Six RCTs and 6 observational studies, including 35,640 participants, met the inclusion criteria and reported relevant CV outcomes, with a mean follow-up of 46.83 months. The pooled data showed aspirin had no significant preventive effect on CVD events (RR=1.03; 95% CI, 0.84-1.27). However, CV mortality was significantly reduced in the aspirin group (RR=0.74; 95% CI, 0.58-0.95). Furthermore, aspirin use did not increase the risk of major bleeding and renal events but significantly increased minor bleeding events (RR=2.11; 95% CI, 1.30-3.44).

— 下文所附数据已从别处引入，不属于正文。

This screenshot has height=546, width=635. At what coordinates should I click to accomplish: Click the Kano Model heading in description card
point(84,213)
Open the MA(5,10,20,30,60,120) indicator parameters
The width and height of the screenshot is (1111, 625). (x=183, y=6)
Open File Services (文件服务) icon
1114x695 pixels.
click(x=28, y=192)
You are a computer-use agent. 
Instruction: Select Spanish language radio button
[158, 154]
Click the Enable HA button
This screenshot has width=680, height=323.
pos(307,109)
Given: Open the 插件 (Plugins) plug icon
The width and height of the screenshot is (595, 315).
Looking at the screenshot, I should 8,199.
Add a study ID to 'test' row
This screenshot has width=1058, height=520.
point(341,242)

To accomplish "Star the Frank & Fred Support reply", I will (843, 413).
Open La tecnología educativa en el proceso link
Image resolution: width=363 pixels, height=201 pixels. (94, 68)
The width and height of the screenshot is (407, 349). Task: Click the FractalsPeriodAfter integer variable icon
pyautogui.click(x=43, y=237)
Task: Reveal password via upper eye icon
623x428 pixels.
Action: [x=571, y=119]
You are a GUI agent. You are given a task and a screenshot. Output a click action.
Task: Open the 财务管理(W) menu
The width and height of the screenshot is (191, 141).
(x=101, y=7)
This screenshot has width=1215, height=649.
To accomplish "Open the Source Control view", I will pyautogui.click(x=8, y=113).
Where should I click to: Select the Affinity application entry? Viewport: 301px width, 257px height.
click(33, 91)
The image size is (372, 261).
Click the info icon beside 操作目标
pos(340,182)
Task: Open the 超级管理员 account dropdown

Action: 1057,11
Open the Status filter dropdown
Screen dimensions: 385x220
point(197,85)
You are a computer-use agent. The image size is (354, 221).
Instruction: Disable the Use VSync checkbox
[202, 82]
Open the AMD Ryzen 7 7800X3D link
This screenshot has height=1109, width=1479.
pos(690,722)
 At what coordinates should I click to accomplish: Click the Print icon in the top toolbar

Renal events were significantly increased after sensitivity analysis (RR=1.10; 95% CI, 1.04-1.16).

CONCLUSION

Aspirin did not prevent CV events, with a significantly increased risk of minor bleeding and renal events. Besides, aspirin use had no statistically significant reduction in the risk of all-cause mortality but had a statistically significant reduction in the risk of CV mortality.

摘要

目的

评估阿司匹林在慢性肾脏病(CKD)患者中的心血管(CV)保护作用。

方法

我们检索了 PubMed、Embase、Cochrane 图书馆和 Web of Science(截至 2022 年 12 月),以评估阿司匹林与安慰剂在 CKD 患者中用于预防 CV 疾病(CVD)的随机对照试验(RCT)和观察性研究。疗效结局包括 CVD、心力衰竭、心肌梗死、卒中和 CV 和全因死亡率;安全性结局包括大出血、小出血和肾脏事件。

结果

符合纳入标准并报告相关 CV 结局的 6 项 RCT 和 6 项观察性研究共纳入 35640 名参与者,平均随访时间为 46.83 个月。汇总数据显示,阿司匹林对 CVD 事件没有显著的预防作用(RR=1.03;95%CI,0.84-1.27)。然而,阿司匹林组的 CV 死亡率显著降低(RR=0.74;95%CI,0.58-0.95)。此外,阿司匹林的使用并未增加大出血和肾脏事件的风险,但显著增加了小出血事件的风险(RR=2.11;95%CI,1.30-3.44)。敏感性分析后,肾脏事件显著增加(RR=1.10;95%CI,1.04-1.16)。

结论

阿司匹林不能预防 CV 事件,且增加了小出血和肾脏事件的风险。此外,阿司匹林的使用并未显著降低全因死亡率的风险,但显著降低了 CV 死亡率的风险。